Chez les parents plus fragiles, ce qui va être réveillé, ce sont des vécus douloureux, angoissants, faits d’agonies primitives et de vécus d’intrusion et d’empiètement ; des mécanismes de défense drastiques vont être mis en œuvre pour éviter le contact avec la souffrance infantile ravivée ; il s’agit alors de déni, clivage et projection.

On voit pour les parents d’Amélie et d’Antoine des fantasmes œdipiens très prégnants mais derrière cela on devine des souffrances infantiles précoces voire des agonies primitives sous-tendues par des mécanismes d’identification projectives pathologiques et entraînant des difficultés à s’individualiser, se différencier et développer son propre self. Le père d’Amélie veut un calendrier précis, pas une psychanalyse ; tout travail de questionnement psychique serait pour lui assimilé à l’intrusion d’une mère toute-puissante dans son monde interne.

Dans notre société où les rôles dévolus à chaque sexe sont moins clairs et définis, on assiste chez les nouveaux parents à un vacillement identitaire important.

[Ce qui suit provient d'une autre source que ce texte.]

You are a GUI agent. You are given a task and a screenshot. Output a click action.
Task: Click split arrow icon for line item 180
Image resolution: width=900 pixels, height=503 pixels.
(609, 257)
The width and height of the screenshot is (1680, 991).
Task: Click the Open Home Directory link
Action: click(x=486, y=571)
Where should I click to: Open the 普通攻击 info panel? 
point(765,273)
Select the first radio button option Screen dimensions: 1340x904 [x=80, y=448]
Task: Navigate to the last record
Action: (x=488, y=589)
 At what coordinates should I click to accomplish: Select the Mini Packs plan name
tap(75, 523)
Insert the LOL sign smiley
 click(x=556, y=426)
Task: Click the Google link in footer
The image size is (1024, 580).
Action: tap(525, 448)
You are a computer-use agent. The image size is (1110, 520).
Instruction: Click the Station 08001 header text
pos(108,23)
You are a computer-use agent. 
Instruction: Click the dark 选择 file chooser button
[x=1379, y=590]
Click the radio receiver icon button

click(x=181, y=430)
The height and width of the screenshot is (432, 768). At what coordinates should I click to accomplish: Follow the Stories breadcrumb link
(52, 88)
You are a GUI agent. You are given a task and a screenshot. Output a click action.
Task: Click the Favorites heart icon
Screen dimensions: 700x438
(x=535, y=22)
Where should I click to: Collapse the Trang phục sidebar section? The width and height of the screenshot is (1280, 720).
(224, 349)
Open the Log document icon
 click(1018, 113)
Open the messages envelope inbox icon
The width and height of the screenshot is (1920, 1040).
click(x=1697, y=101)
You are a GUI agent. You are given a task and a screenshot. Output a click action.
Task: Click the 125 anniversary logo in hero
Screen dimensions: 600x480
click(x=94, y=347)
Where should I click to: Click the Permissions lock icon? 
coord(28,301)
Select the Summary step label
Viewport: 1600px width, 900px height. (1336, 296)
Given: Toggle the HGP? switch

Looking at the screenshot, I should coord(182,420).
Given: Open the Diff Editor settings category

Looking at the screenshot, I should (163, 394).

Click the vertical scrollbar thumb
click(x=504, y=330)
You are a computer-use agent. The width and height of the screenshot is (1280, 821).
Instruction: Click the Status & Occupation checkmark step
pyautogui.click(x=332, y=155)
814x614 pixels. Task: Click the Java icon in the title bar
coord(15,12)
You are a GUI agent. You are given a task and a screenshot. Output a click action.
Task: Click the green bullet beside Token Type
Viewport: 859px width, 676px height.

Ce qui peut amener certaines femmes à renoncer partiellement à assumer leur maternité avec une fuite dans le travail ; la mère d’Antoine privilégie sa carrière et « donne » son fils à ses parents. Chez certains hommes plus fragiles, l’issue des conflits pourra être la revendication à assumer un rôle maternel et d’être identique à une mère ; on trouve alors une identification féminine forte et un mouvement très prégnant de jalousie et d’envie qui vise la capacité de la femme de porter un enfant et de l’allaiter. Cette revendication peut prendre un aspect paranoïaque et militant. La revendication de la résidence alternée pour ces deux pères sert à la fois de tuteur pour éviter l’effondrement, de soutien identitaire et de munition pour régler leurs comptes avec leur femme et à travers elle, sans doute avec leur propre mère. La dimension perverse est plus présente pour le père d’Antoine. Parallèlement à ces procédures juridiques, l’investissement narcissique de l’enfant est très important ; les blessures narcissiques anciennes et actuelles des parents sont ravivées et l’enfant est chargé de les soigner en réalisant les idéaux omnipotents de ses parents.

Conclusions

Ce que nous avons voulu montrer au travers de ces deux vignettes cliniques, bien entendu chaque fois particulières et non généralisables, c’est l’impact des problématiques individuelles, conjugales et familiales qui se déploient voire s’exacerbent autour de l’enjeu de l’hébergement alterné du bébé. On a pu y voir l’intrication des problématiques – le plus souvent de type narcissique-identitaire – des deux parents, néanmoins la revendication du caractère égalitaire de l’hébergement alterné est le plus souvent portée par le père.

Dans ces situations très conflictuelles, cristallisées autour du bébé et des enjeux liés à son mode d’hébergement, il va s’agir fréquemment de problématiques familiales pré-névrotiques telles que M. Berger les a décrites. Les besoins de l’enfant ne sont pas suffisamment pris en compte, l’empathie à son égard fait défaut et la quête réparatrice narcissique des parents prime sur la réponse adéquate à l’enfant dont le développement peut se voir entravé par la massivité des projections dont il est l’objet. Il s’agit pour nous de situations inquiétantes en terme de développement psychique de l’enfant et qui nécessitent une approche attentive, spécifique et différenciée par les intervenants, tant dans le champ de la santé mentale en termes de prévention et de traitement que dans le champ judiciaire.

Bibliographie

Berger M. 1992b, Les séparations à but thérapeutique, Toulouse, Privat.

Berger M. 2012, Le travail thérapeutique avec la famille, 2ème édition, Paris, Dunod.

De Buck C., N. Massager 2007, Etre parents et se séparer, Bruxelles, De Boeck.

Durieux M-P, Frisch-Desmarez C. 2000, « Désemboîtement des parents et de l’enfant dans le traitement analytique familial au long cours », Journal de la Psychanalyse de l’enfant, 26, p 311-338, Paris, Bayard.